Down to the last line, reproduce the records exactly.

### Data for processing

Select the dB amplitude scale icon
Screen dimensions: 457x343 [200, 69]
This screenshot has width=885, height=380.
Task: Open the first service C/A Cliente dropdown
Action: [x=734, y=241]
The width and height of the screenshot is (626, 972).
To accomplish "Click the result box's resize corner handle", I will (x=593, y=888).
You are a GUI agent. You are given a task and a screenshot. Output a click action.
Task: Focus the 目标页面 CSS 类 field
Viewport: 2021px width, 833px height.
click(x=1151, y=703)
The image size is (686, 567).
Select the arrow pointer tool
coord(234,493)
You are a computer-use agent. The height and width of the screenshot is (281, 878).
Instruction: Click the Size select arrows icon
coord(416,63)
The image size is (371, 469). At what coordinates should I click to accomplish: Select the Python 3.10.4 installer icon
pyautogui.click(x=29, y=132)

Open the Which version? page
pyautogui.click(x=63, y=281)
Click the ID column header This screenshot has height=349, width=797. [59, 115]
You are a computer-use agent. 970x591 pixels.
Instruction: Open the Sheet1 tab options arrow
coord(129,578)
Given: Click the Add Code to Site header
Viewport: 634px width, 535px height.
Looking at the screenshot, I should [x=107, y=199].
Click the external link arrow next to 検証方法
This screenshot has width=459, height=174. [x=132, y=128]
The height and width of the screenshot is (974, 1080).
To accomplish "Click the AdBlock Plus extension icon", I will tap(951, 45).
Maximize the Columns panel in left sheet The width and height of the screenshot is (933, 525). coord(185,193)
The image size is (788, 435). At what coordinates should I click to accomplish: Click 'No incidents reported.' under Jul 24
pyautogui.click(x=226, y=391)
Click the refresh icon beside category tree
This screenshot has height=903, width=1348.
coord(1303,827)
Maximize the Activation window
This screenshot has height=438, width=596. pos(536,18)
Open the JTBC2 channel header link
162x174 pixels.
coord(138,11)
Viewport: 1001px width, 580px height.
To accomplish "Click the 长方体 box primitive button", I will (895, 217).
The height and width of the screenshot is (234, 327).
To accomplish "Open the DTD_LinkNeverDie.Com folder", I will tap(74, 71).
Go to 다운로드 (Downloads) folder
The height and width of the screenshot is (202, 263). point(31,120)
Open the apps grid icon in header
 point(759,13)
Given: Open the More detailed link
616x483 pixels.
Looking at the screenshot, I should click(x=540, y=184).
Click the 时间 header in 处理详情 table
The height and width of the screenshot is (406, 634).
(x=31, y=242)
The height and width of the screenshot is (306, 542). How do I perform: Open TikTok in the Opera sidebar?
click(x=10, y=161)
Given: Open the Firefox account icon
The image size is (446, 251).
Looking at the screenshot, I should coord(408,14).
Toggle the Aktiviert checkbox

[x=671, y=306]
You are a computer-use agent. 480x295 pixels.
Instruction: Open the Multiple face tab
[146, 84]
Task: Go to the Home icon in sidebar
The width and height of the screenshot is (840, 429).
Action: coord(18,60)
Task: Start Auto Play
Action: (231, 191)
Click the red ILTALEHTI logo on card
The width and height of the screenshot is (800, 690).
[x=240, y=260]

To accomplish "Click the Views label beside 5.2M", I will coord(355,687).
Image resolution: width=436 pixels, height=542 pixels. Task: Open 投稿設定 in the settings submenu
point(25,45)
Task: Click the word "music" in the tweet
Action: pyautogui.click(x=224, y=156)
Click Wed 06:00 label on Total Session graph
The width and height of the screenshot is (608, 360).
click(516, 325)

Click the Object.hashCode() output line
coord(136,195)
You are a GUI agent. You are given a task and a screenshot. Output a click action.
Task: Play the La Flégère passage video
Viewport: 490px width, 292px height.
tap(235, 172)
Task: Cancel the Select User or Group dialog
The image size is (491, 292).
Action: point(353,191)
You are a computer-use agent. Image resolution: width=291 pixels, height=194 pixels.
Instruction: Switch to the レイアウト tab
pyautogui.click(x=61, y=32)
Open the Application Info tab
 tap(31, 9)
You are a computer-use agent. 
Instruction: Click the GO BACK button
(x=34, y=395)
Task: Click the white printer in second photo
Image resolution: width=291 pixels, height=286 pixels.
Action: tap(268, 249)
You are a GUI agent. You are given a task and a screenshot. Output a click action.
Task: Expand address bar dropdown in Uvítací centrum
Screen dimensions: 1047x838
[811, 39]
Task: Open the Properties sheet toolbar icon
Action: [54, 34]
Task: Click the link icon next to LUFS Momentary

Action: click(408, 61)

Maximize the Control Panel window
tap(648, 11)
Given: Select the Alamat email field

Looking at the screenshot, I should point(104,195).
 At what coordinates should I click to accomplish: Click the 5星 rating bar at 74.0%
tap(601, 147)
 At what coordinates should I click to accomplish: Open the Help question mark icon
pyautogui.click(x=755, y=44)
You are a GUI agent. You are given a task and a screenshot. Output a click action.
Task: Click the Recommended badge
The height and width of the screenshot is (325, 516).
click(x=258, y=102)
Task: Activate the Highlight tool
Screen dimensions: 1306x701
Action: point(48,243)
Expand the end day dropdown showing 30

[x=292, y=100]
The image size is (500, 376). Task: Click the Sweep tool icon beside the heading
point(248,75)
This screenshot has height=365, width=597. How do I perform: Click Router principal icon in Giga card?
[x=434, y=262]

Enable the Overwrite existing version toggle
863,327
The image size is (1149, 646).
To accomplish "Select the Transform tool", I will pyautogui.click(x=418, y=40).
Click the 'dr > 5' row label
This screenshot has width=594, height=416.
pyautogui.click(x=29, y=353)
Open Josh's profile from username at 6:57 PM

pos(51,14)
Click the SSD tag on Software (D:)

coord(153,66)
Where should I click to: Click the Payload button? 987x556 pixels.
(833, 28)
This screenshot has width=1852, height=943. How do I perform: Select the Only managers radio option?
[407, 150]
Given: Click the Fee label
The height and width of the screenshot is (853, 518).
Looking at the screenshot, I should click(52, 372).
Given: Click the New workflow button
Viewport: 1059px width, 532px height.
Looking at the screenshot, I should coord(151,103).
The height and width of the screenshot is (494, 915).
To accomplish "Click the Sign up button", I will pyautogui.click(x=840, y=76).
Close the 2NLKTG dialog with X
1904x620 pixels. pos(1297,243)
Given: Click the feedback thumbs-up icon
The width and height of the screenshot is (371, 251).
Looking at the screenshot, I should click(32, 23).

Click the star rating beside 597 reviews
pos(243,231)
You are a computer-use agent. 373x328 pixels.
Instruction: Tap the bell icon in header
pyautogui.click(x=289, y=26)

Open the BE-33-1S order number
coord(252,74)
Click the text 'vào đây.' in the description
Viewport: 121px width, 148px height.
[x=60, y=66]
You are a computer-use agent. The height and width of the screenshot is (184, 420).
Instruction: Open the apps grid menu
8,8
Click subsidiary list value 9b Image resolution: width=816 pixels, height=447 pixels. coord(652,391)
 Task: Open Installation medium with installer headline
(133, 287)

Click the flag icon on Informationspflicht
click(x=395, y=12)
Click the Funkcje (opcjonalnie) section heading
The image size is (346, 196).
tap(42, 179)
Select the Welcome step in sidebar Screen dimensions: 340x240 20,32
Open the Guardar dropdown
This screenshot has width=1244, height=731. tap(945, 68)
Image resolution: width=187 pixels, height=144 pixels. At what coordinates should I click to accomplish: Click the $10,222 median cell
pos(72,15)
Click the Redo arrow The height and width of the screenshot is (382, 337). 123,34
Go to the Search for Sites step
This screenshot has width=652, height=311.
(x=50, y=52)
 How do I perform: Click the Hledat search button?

######

→ **Problem solution**:
Select the dB amplitude scale icon
Screen dimensions: 457x343 [200, 69]
This screenshot has width=885, height=380.
Task: Open the first service C/A Cliente dropdown
Action: [x=734, y=241]
The width and height of the screenshot is (626, 972).
To accomplish "Click the result box's resize corner handle", I will (x=593, y=888).
You are a GUI agent. You are given a task and a screenshot. Output a click action.
Task: Focus the 目标页面 CSS 类 field
Viewport: 2021px width, 833px height.
click(x=1151, y=703)
The image size is (686, 567).
Select the arrow pointer tool
coord(234,493)
You are a computer-use agent. The height and width of the screenshot is (281, 878).
Instruction: Click the Size select arrows icon
coord(416,63)
The image size is (371, 469). At what coordinates should I click to accomplish: Select the Python 3.10.4 installer icon
pyautogui.click(x=29, y=132)

Open the Which version? page
pyautogui.click(x=63, y=281)
Click the ID column header This screenshot has height=349, width=797. [59, 115]
You are a computer-use agent. 970x591 pixels.
Instruction: Open the Sheet1 tab options arrow
coord(129,578)
Given: Click the Add Code to Site header
Viewport: 634px width, 535px height.
Looking at the screenshot, I should [x=107, y=199].
Click the external link arrow next to 検証方法
This screenshot has width=459, height=174. [x=132, y=128]
The height and width of the screenshot is (974, 1080).
To accomplish "Click the AdBlock Plus extension icon", I will tap(951, 45).
Maximize the Columns panel in left sheet The width and height of the screenshot is (933, 525). coord(185,193)
The image size is (788, 435). At what coordinates should I click to accomplish: Click 'No incidents reported.' under Jul 24
pyautogui.click(x=226, y=391)
Click the refresh icon beside category tree
This screenshot has height=903, width=1348.
coord(1303,827)
Maximize the Activation window
This screenshot has height=438, width=596. pos(536,18)
Open the JTBC2 channel header link
162x174 pixels.
coord(138,11)
Viewport: 1001px width, 580px height.
To accomplish "Click the 长方体 box primitive button", I will (895, 217).
The height and width of the screenshot is (234, 327).
To accomplish "Open the DTD_LinkNeverDie.Com folder", I will tap(74, 71).
Go to 다운로드 (Downloads) folder
The height and width of the screenshot is (202, 263). point(31,120)
Open the apps grid icon in header
 point(759,13)
Given: Open the More detailed link
616x483 pixels.
Looking at the screenshot, I should click(x=540, y=184).
Click the 时间 header in 处理详情 table
The height and width of the screenshot is (406, 634).
(x=31, y=242)
The height and width of the screenshot is (306, 542). How do I perform: Open TikTok in the Opera sidebar?
click(x=10, y=161)
Given: Open the Firefox account icon
The image size is (446, 251).
Looking at the screenshot, I should coord(408,14).
Toggle the Aktiviert checkbox

[x=671, y=306]
You are a computer-use agent. 480x295 pixels.
Instruction: Open the Multiple face tab
[146, 84]
Task: Go to the Home icon in sidebar
The width and height of the screenshot is (840, 429).
Action: coord(18,60)
Task: Start Auto Play
Action: (231, 191)
Click the red ILTALEHTI logo on card
The width and height of the screenshot is (800, 690).
[x=240, y=260]

To accomplish "Click the Views label beside 5.2M", I will coord(355,687).
Image resolution: width=436 pixels, height=542 pixels. Task: Open 投稿設定 in the settings submenu
point(25,45)
Task: Click the word "music" in the tweet
Action: pyautogui.click(x=224, y=156)
Click Wed 06:00 label on Total Session graph
The width and height of the screenshot is (608, 360).
click(516, 325)

Click the Object.hashCode() output line
coord(136,195)
You are a GUI agent. You are given a task and a screenshot. Output a click action.
Task: Play the La Flégère passage video
Viewport: 490px width, 292px height.
tap(235, 172)
Task: Cancel the Select User or Group dialog
The image size is (491, 292).
Action: point(353,191)
You are a computer-use agent. Image resolution: width=291 pixels, height=194 pixels.
Instruction: Switch to the レイアウト tab
pyautogui.click(x=61, y=32)
Open the Application Info tab
 tap(31, 9)
You are a computer-use agent. 
Instruction: Click the GO BACK button
(x=34, y=395)
Task: Click the white printer in second photo
Image resolution: width=291 pixels, height=286 pixels.
Action: tap(268, 249)
You are a GUI agent. You are given a task and a screenshot. Output a click action.
Task: Expand address bar dropdown in Uvítací centrum
Screen dimensions: 1047x838
[811, 39]
Task: Open the Properties sheet toolbar icon
Action: [54, 34]
Task: Click the link icon next to LUFS Momentary

Action: click(408, 61)

Maximize the Control Panel window
tap(648, 11)
Given: Select the Alamat email field

Looking at the screenshot, I should point(104,195).
 At what coordinates should I click to accomplish: Click the 5星 rating bar at 74.0%
tap(601, 147)
 At what coordinates should I click to accomplish: Open the Help question mark icon
pyautogui.click(x=755, y=44)
You are a GUI agent. You are given a task and a screenshot. Output a click action.
Task: Click the Recommended badge
The height and width of the screenshot is (325, 516).
click(x=258, y=102)
Task: Activate the Highlight tool
Screen dimensions: 1306x701
Action: point(48,243)
Expand the end day dropdown showing 30

[x=292, y=100]
The image size is (500, 376). Task: Click the Sweep tool icon beside the heading
point(248,75)
This screenshot has height=365, width=597. How do I perform: Click Router principal icon in Giga card?
[x=434, y=262]

Enable the Overwrite existing version toggle
863,327
The image size is (1149, 646).
To accomplish "Select the Transform tool", I will pyautogui.click(x=418, y=40).
Click the 'dr > 5' row label
This screenshot has width=594, height=416.
pyautogui.click(x=29, y=353)
Open Josh's profile from username at 6:57 PM

pos(51,14)
Click the SSD tag on Software (D:)

coord(153,66)
Where should I click to: Click the Payload button? 987x556 pixels.
(833, 28)
This screenshot has width=1852, height=943. How do I perform: Select the Only managers radio option?
[407, 150]
Given: Click the Fee label
The height and width of the screenshot is (853, 518).
Looking at the screenshot, I should click(52, 372).
Given: Click the New workflow button
Viewport: 1059px width, 532px height.
Looking at the screenshot, I should coord(151,103).
The height and width of the screenshot is (494, 915).
To accomplish "Click the Sign up button", I will pyautogui.click(x=840, y=76).
Close the 2NLKTG dialog with X
1904x620 pixels. pos(1297,243)
Given: Click the feedback thumbs-up icon
The width and height of the screenshot is (371, 251).
Looking at the screenshot, I should click(32, 23).

Click the star rating beside 597 reviews
pos(243,231)
You are a computer-use agent. 373x328 pixels.
Instruction: Tap the bell icon in header
pyautogui.click(x=289, y=26)

Open the BE-33-1S order number
coord(252,74)
Click the text 'vào đây.' in the description
Viewport: 121px width, 148px height.
[x=60, y=66]
You are a computer-use agent. The height and width of the screenshot is (184, 420).
Instruction: Open the apps grid menu
8,8
Click subsidiary list value 9b Image resolution: width=816 pixels, height=447 pixels. coord(652,391)
 Task: Open Installation medium with installer headline
(133, 287)

Click the flag icon on Informationspflicht
click(x=395, y=12)
Click the Funkcje (opcjonalnie) section heading
The image size is (346, 196).
tap(42, 179)
Select the Welcome step in sidebar Screen dimensions: 340x240 20,32
Open the Guardar dropdown
This screenshot has width=1244, height=731. tap(945, 68)
Image resolution: width=187 pixels, height=144 pixels. At what coordinates should I click to accomplish: Click the $10,222 median cell
pos(72,15)
Click the Redo arrow The height and width of the screenshot is (382, 337). 123,34
Go to the Search for Sites step
This screenshot has width=652, height=311.
(x=50, y=52)
 How do I perform: Click the Hledat search button?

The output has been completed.